The composition, very studied, is based on three planes: in the foreground, the two young women, with the young woman in the light dress being in the center of the painting; the second plane is occupied by water and ducks, and the third plane features the grove of trees in the background.

Morisot painted Summer's Day in her typical Impressionist style. She applies large amounts of paint using very flexible brush strokes, so that the finished work has fine lines and spots as well as thick spots. The result is an irregular texture of paint, which deviates completely from the smooth structure prescribed by the art academy of the time. With energetic brushstrokes that fly in all directions, Morisot follows what the light tells her.
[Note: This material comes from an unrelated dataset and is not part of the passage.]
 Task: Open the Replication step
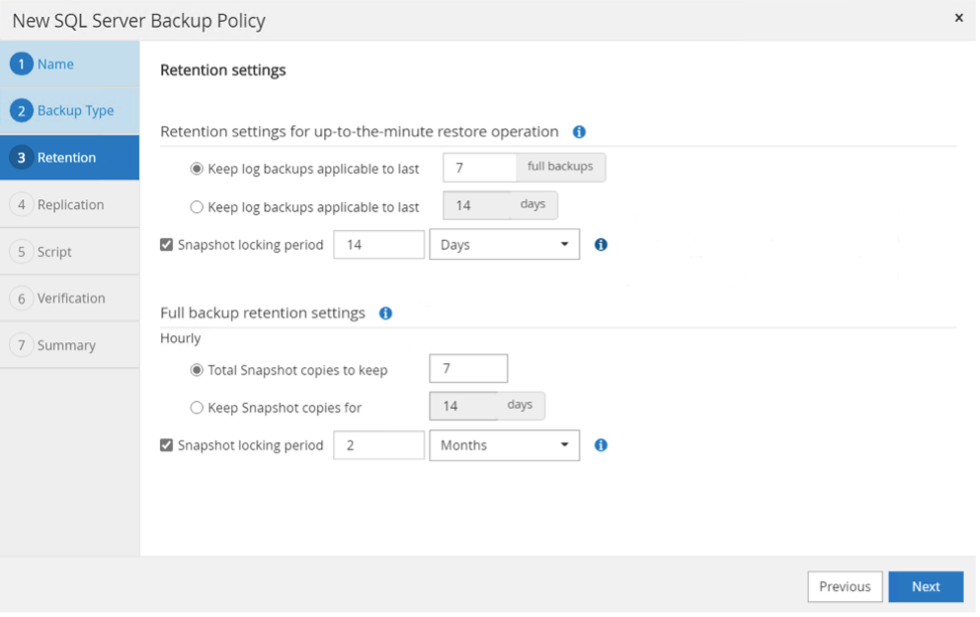point(70,205)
As in almost all her works, Morisot places particular emphasis on the feminine aspect, notably through the choice of motifs and a sensitive representation. The two women occupy the entire foreground, in the boat where they are seated. Visually, Morisot is very close to them and clearly focuses on the psychology of the characters.
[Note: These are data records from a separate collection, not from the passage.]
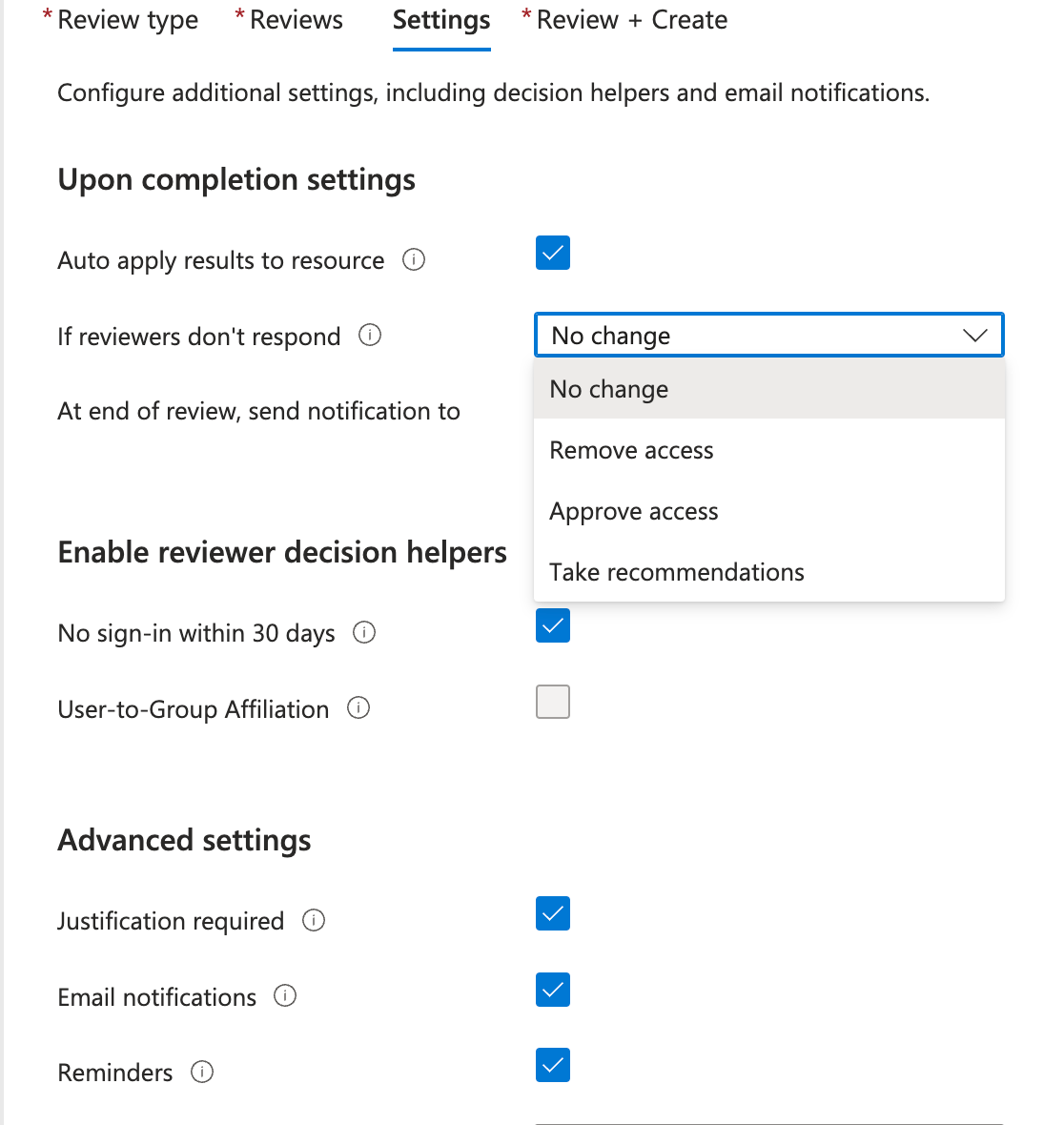The image size is (1064, 1125).
Task: Click info icon next to If reviewers don't respond
Action: point(370,336)
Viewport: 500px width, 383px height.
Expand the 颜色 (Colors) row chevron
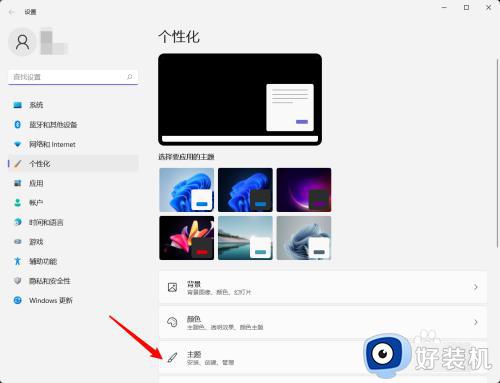click(x=476, y=322)
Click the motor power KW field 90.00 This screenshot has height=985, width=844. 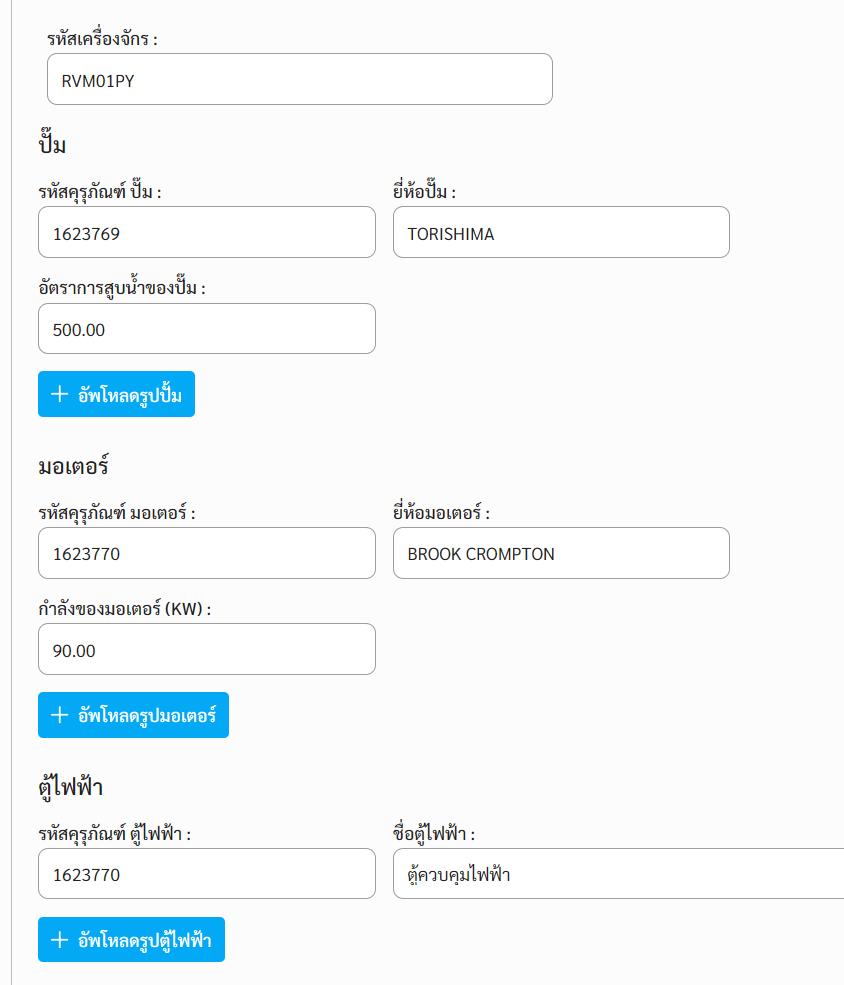[207, 649]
Morisot employed a rather unusual palette in this painting. She painted the dark blue coat of the woman on the left with cerulean blue, a pigment made from costly metals like cobalt and tin, which was among the most expensive used by artists and became popular among landscape painters and Impressionists after Pierre-Auguste Renoir's La Parisienne. The green foliage is painted in a mixture of emerald green, viridian, lead white and cadmium yellow. Cadmium yellow was not yet widely used at this time.

==Ownership==
Ownership of the painting, part of the disputed Lane Bequest, has been shared since 1959 between the National Gallery in London and the Hugh Lane Gallery in Dublin. The painting has been in the National Gallery since 1917. The ownership dispute between the National Gallery and the Dublin gallery was due to be resolved in 2019.

==Theft==
On 12 April 1956, the painting was stolen from the Tate Gallery in London, by two Irish students, Paul Hogan and Billy Fogarty, while it was on display there. They stole it in order to highlight Ireland's claim to the Hugh Lane Bequest. It was later recovered after being left anonymously at the Irish Embassy.